CH/Steueraffäre: Daten-CD dürfte gutes Geschäft für Deutschland werden
Berlin (awp international) - Der umstrittene Kauf der Steuersünder-CD aus der Schweiz könnte für Deutschland zum Milliardengeschäft werden. Der Chef der Deutschen Steuergewerkschaft, Dieter Ondracek, sagte der "Bild"- Zeitung (Samstag): "Für die erste CD mit 1'400 Datensätzen wurden 2,5 Mio EUR bezahlt - durch die Selbstanzeigen wird es aber zu Nachzahlungen im Umfang von schätzungsweise über 1 Mrd EUR kommen." Finanzbehörden bestätigten diese Schätzung nicht. Es sei zu früh, um über Einnahmen zu spekulieren.
Ondracek sagte, insgesamt hätten sich bereits rund 11'200 deutsche Anleger mit Schwarzgeld in der Schweiz selbst angezeigt. Derzeit lasse die Zahl der eingehenden Selbstanzeigen allerdings nach. In der vergangenen Woche kamen täglich 170 Selbstanzeigen dazu, in der Woche davor noch mehr als 700 am Tag. Die Bundesregierung und das Land Nordrhein-Westfalen hatten für 2,5 Mio EUR von einem Informanten eine CD mit Daten mutmasslicher Steuerhinterzieher bei einer Schweizer Grossbank gekauft.
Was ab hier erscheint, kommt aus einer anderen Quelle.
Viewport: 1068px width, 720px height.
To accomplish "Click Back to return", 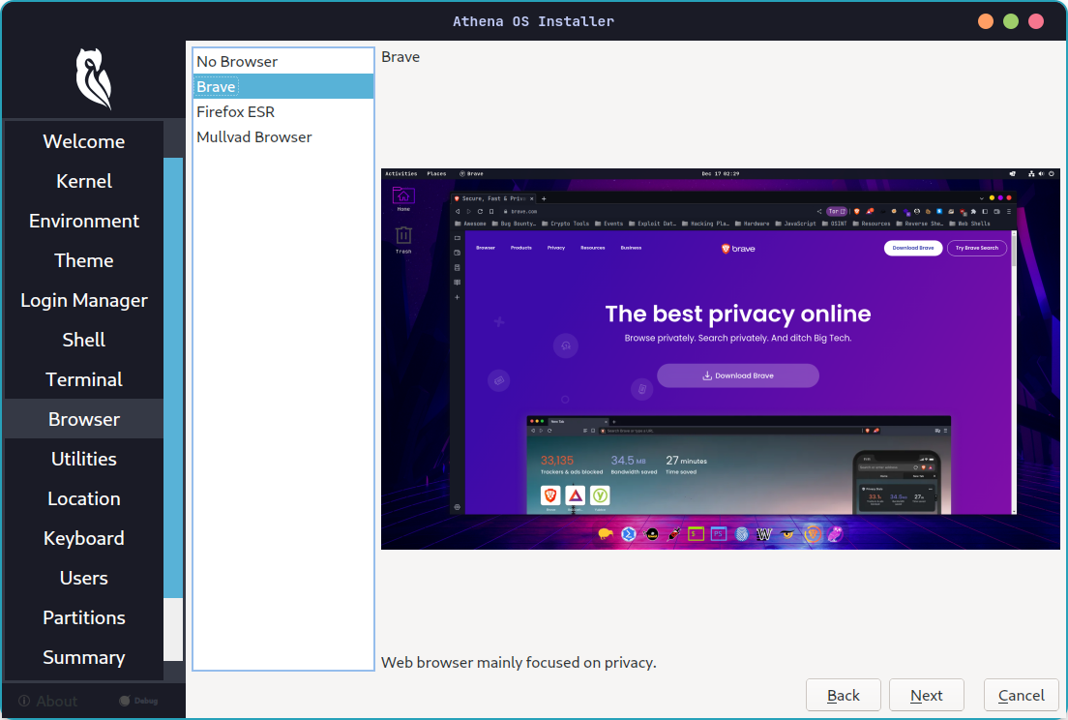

Wie das Magazin "Focus" bei den Finanzministerien der Länder erfuhr, wurden die meisten Selbstanzeigen bislang in Baden- Württemberg registriert (2'966). In Hessen lagen rund 1'700 Selbstanzeigen von hessischen Bürgern mit Geld in der Schweiz vor. Allein hier summierten sich die unversteuerten Kapitalerträge nach Darstellung der Betroffenen auf rund 300 Mio EUR. Der hessische Finanzminister Karlheinz Weimar (CDU) sagte "Bild": "Mehr und mehr Steuersünder sehen ein, dass sie keine Chance haben, unentdeckt zu bleiben."
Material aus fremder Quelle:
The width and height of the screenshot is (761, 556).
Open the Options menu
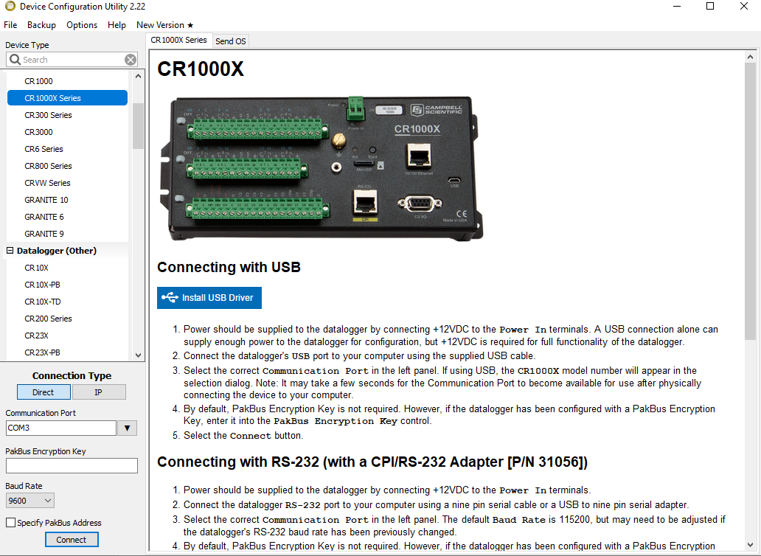tap(82, 24)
Nach den Worten Ondraceks soll der Ermittlungsdruck der Steuerfahndung künftig erhöht werden. Schon 2009 hätten Steuerfahnder in 2'400 Fällen Privathäuser durchsucht - 500 mehr als noch vor fünf Jahren. "Jeder soll wissen, dass es auch ihn treffen kann", sagte Ondracek dem "Focus".
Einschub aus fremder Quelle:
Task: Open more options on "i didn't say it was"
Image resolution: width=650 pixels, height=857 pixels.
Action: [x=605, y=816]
Finanzminister Wolfgang Schäuble (CDU) und sein Schweizer Amtskollege Hans-Rudolf Merz hatten am Freitag in Berlin ein neues Steuerabkommen zwischen beiden Ländern präsentiert. "Wir sind entschlossen, das Problem zu lösen", sagte Schäuble. Ungeklärt ist, ob der Fiskus an riesige Vermögen deutscher Alt-Anleger herankommt, die über Jahrzehnte unversteuertes Geld bei Schweizer Banken versteckt haben.
Nach Angaben Schäubles wird in den nächsten Monaten gemeinsam mit den Schweizern nach Lösungen gesucht, wie dieses Schwarzgeld erfasst werden kann. Eine Amnestie (Straffreiheit) für diese Steuersünder lehnt Schäuble ab. Merz brachte eine Abgeltungssteuer ins Spiel, um die Altvermögen in Milliardenhöhe zu besteuern.
Noch nicht geklärt ist, wer zusätzlich angebotene Steuerdaten kauft, die dem Land Baden-Württemberg angeboten worden waren. Rheinland-Pfalz erhöhte den Druck auf Schäuble, eine Entscheidung zu treffen. "Die Diskussion um den Kauf dieser Daten muss endlich aufhören", denn sie schade dem Ansehen der Steuerverwaltung, sagte der Mainzer Finanzminister Carsten Kühl (SPD) dem "Spiegel". Baden- Württemberg hatte den Ankauf abgelehnt. Schäuble wollte daraufhin die Daten gemeinsam mit einem anderen Bundesland kaufen. Rheinland-Pfalz steht dafür bereit.